テクノロジーが力を授けるって?でも僕は、自分の人生がモデムに小刻みに吸い込まれていくのを見ているうちに、インターネットは力を授けたりしない、ということに気づいた。インターネットは僕らから力を奪う。
p.187
また、パワーポイントによるコンピュータを使った発表にも喝を入れている(別に使うなとは言っていない、ようは使い方。)

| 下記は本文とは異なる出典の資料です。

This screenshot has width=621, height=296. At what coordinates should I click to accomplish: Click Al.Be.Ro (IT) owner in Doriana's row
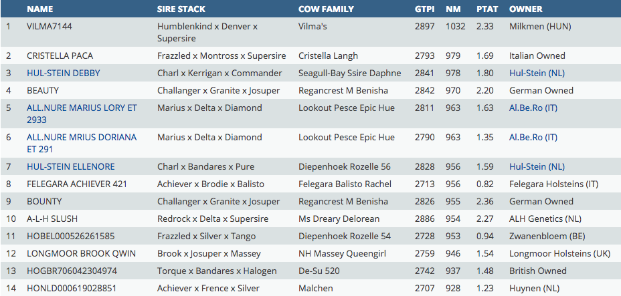click(533, 137)
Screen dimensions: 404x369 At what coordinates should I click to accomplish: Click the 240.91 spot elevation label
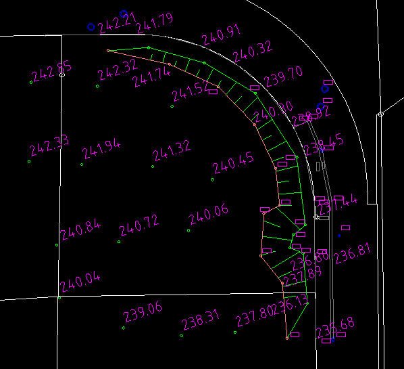(222, 35)
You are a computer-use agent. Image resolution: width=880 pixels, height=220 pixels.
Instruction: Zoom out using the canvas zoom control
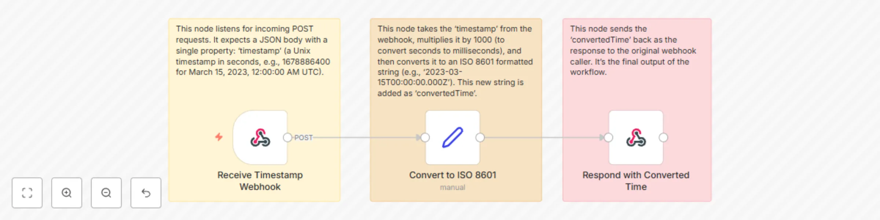[106, 193]
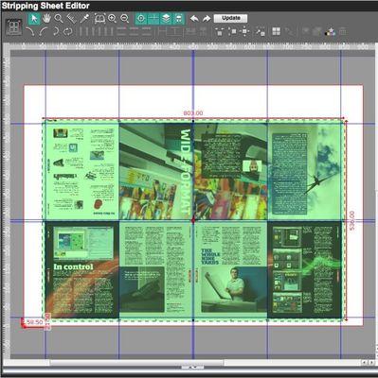Select the ruler measure tool
The height and width of the screenshot is (378, 378).
[x=72, y=19]
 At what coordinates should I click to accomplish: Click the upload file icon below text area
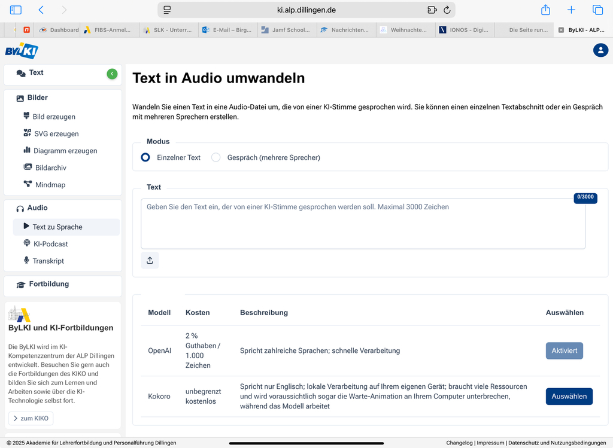click(x=150, y=260)
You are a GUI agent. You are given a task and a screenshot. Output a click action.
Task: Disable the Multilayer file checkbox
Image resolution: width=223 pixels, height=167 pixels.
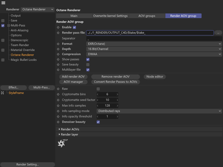click(x=88, y=70)
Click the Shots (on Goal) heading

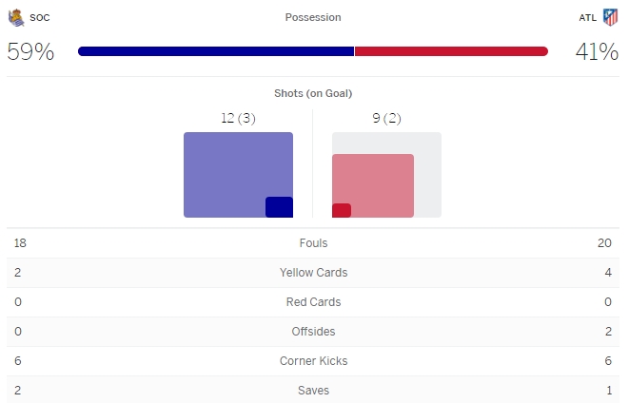313,93
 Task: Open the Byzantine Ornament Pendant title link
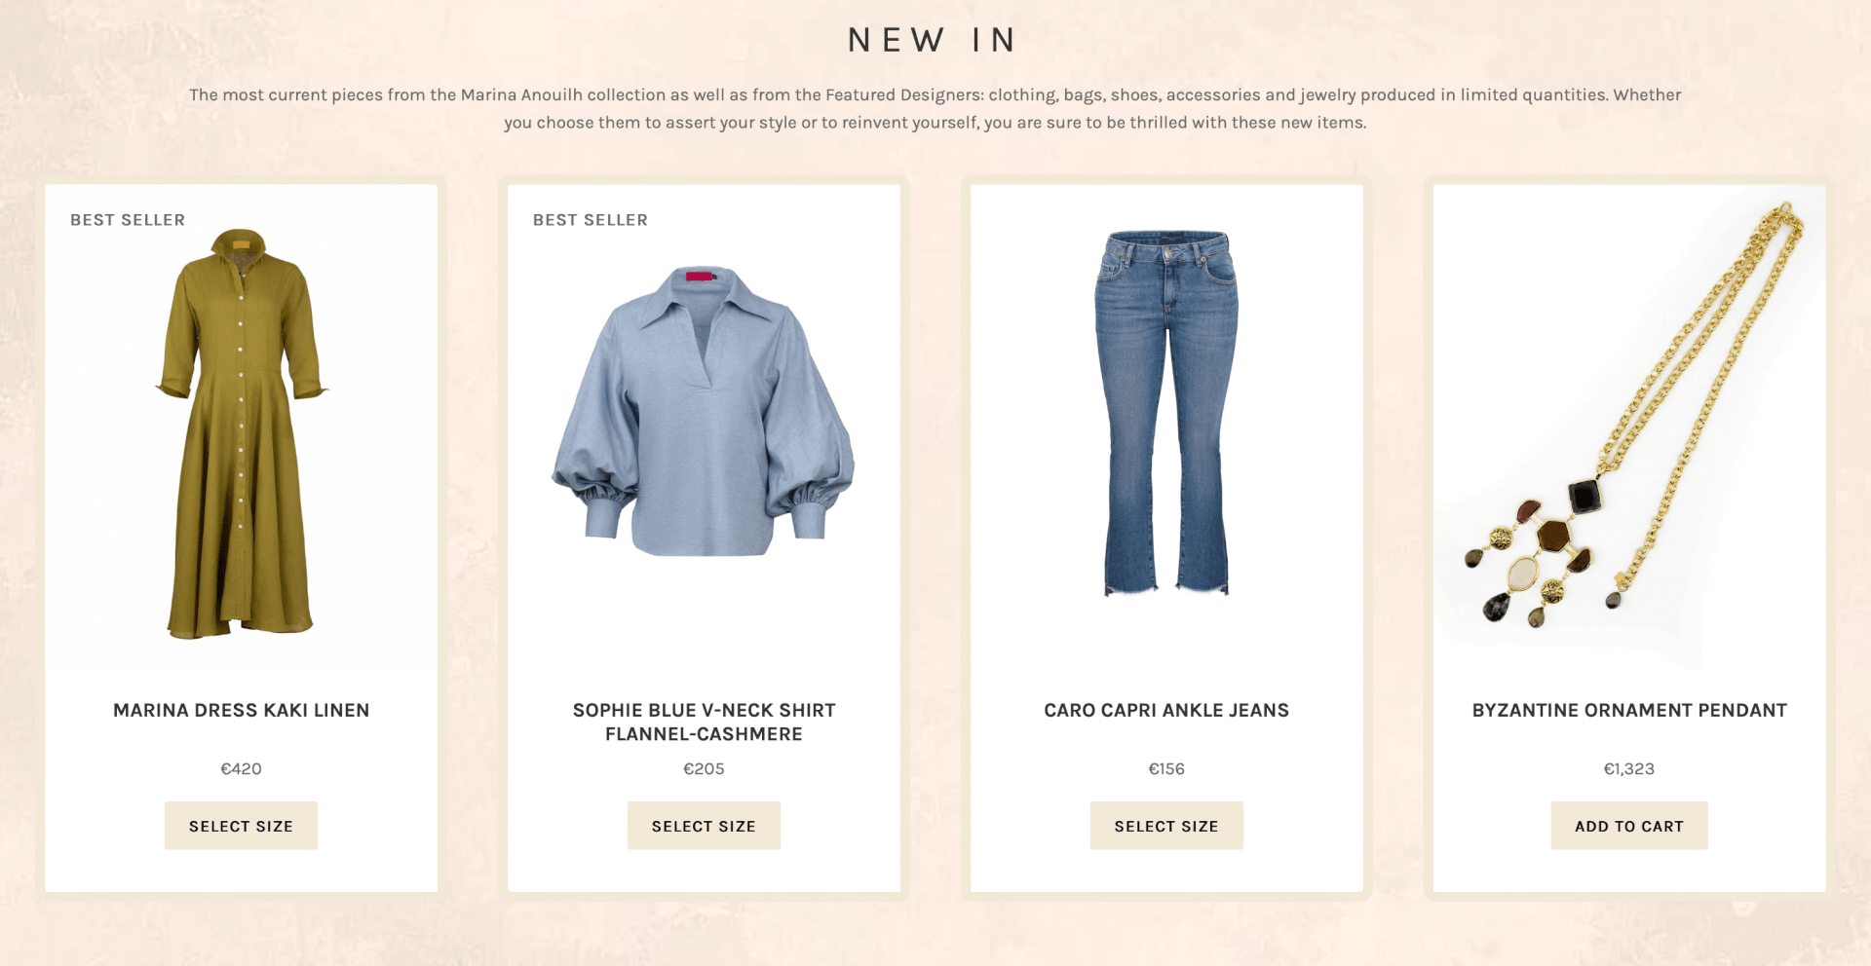1629,711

だったら人前で話すとき、評判を得るにはどうする、っておたずねですか?それは、自分の話のテーマをとことん理解し、コンピュータやレーザーポインタやPCプロジェクトを使わずに、即興で話ができるようにすることです。そして、重要なポイントを黒板にチョークで書いて、大きな声で強調すること。コンピュータにではなく、聴衆に顔を向けて話すこと。(中略)また、陳腐なクリップアートも捨て去ること。あらかじめプログラムされた音響効果はやめにして、自分の声で話すこと。誰かが作った、作りかけのデータではなく、自分自身の考えを示すこと。

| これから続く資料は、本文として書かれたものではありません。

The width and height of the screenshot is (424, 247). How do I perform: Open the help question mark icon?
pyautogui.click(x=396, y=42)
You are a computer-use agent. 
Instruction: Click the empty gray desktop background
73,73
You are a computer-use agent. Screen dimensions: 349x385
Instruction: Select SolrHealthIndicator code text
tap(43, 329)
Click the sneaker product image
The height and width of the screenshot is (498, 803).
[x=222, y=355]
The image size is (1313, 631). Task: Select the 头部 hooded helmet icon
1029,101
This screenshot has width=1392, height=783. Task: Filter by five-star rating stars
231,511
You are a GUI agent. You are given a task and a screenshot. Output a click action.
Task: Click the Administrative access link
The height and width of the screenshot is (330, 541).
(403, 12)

自分の話で人を楽しませること。自分の体験談で人を感動させること。自分の素晴らしさで人を驚かせること。自分の熱意で人を説得すること。興奮を伝え、好奇心を駆り立てること、です。そのほか、何をやってもかまいませんが、とにかくプレゼンテーション・ソフトで人を退屈させることだけはだめです。
pp.222-223
中間発表前に痛い指摘だな・・・自分も前から思っていたのだけど、大学に入ってからPPを使った授業が多くなって、何かものたりないような気はしていた。どうしてだろう?